The acquisition of Nash is an obvious attempt by the Lakers to craft a team that is ready to win NOW. Rather than build through the draft, the Lakers appear to understand that their window of opportunity is closing.
Let’s be clear: The window is not closing immediately. Kobe Bryant is still an elite player and one of the best in the game, while Nash has at least two quality years left in him (Nash will reportedly sign a three-year, $27 million contract). But at the same time, Bryant and Nash won't be around forever (especially Nash). That’s why the Lakers made the move when they did.
Bryant will be 34 when the season begins, but when his injuries and ample playoff experience are taken into account, Bryant looks more like a 37 or 38-year-old. While he’s certainly not playing like one, Bryant very likely has no more than five or six years left in his career. Although the Black Mamba will undoubtedly continue to be the guy taking the final shot, Nash’s presence will preserve No. 24’s knees, as Bryant won’t have to dominate the ball quite as often.

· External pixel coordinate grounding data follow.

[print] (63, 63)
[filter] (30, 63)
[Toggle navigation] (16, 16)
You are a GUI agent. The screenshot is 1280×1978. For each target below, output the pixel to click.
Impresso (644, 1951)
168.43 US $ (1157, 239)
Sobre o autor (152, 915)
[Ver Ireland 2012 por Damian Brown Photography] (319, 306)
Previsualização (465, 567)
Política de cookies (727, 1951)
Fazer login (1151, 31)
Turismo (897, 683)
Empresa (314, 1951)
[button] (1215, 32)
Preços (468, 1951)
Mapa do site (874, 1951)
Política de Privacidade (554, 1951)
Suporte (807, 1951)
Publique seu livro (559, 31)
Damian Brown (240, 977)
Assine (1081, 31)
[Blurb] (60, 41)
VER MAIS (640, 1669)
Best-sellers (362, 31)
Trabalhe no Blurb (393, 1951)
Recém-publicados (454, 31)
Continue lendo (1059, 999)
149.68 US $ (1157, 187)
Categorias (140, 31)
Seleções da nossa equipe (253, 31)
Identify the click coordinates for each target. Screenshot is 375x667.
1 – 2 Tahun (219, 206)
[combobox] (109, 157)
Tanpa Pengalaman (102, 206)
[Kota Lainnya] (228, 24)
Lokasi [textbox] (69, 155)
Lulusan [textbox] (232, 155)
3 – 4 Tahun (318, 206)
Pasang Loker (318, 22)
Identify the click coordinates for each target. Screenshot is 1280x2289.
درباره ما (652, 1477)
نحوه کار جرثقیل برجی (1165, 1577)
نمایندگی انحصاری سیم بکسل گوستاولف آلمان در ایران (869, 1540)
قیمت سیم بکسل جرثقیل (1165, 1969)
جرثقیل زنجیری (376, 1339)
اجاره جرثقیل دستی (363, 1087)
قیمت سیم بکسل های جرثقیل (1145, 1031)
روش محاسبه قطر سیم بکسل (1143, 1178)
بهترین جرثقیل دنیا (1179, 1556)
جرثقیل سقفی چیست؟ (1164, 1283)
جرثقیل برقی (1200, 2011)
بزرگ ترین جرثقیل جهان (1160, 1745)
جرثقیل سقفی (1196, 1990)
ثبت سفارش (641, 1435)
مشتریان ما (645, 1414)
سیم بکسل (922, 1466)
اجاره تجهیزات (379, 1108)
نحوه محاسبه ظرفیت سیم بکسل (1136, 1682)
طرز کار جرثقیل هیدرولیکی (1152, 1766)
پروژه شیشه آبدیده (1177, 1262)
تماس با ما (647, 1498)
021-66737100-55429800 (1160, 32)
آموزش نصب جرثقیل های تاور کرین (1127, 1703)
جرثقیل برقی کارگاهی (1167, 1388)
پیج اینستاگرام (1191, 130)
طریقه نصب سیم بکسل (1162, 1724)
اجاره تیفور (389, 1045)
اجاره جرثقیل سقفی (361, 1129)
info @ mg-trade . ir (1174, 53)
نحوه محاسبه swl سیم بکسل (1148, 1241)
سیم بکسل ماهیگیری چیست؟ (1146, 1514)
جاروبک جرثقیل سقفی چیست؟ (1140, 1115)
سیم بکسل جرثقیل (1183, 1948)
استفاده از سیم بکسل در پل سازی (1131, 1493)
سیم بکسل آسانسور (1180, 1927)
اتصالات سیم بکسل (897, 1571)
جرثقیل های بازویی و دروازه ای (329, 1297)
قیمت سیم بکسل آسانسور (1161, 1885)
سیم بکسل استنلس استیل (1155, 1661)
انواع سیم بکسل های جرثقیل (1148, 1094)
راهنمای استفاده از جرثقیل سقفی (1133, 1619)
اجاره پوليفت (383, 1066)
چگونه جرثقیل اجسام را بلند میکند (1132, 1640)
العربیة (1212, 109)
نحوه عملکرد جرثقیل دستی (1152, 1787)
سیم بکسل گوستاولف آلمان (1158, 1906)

But even more importantly, Nash is "slippery quick." Nash’s ability to shrewdly maneuver around defenders will likely reduce the number of double-teams Bryant will have to face. He’s Kobe, so of course teams will still double him from time to time, but when a team’s starting lineup boasts the likes of Nash, Bryant, Pau Gasol and Andrew Bynum, how can an opponent double and not get burned?
This acquisition also adds a new element to the burgeoning rivalry between the Lakers and Clippers. Both teams now boast elite point guards in Steve Nash and Chris Paul. While the former is nearing the end of his career and the latter is in his prime, both guards can be described as intelligent players with amazing court vision, ample quickness and that all-important ability to make their teammates better.
Although the Lakers have been the far more successful franchise, the LA teams appear to be fairly even at the moment. Last season, the Lakers took two of three regular season games, but finished just one game ahead of the Clippers. Considering offseason moves made as of July 6, the Lakers, Clippers, Thunder and Spurs appear to be the top four Western teams for the upcoming season.
Ramon Sessions, the point guard who was acquired midway through last season, will now most likely sign elsewhere. In June, Sessions declined to pick up his player option with the Lakers, while instead seeking a long-term deal. Sessions is a reliable point guard, but the Lakers cannot afford to give him a long-term contract.
But back to Nash. Nash can’t wear No. 13 like he’s used to, because some guy named Wilt Chamberlain has that number retired by the purple and gold. Somehow, I doubt the 16-year veteran will mind. There are bigger priorities in play. Nash ultimately agreed to come to Southern California for two primary reasons: he believed playing for the Lakers would afford a prime opportunity to earn his first championship ring and Nash wanted to remain relatively close to his son and daughters who live in Phoenix.
Like many great players, Nash was presented with an interesting dilemma as his career was winding down. Should he have returned home to Canada to play for the upstart, but far-away-from-a-championship Raptors? Should he have signed with the Knicks and made more money than he’ll be making now? It was an easy decision for Nash. He chose the opportunity to win, and how can one fault him for that?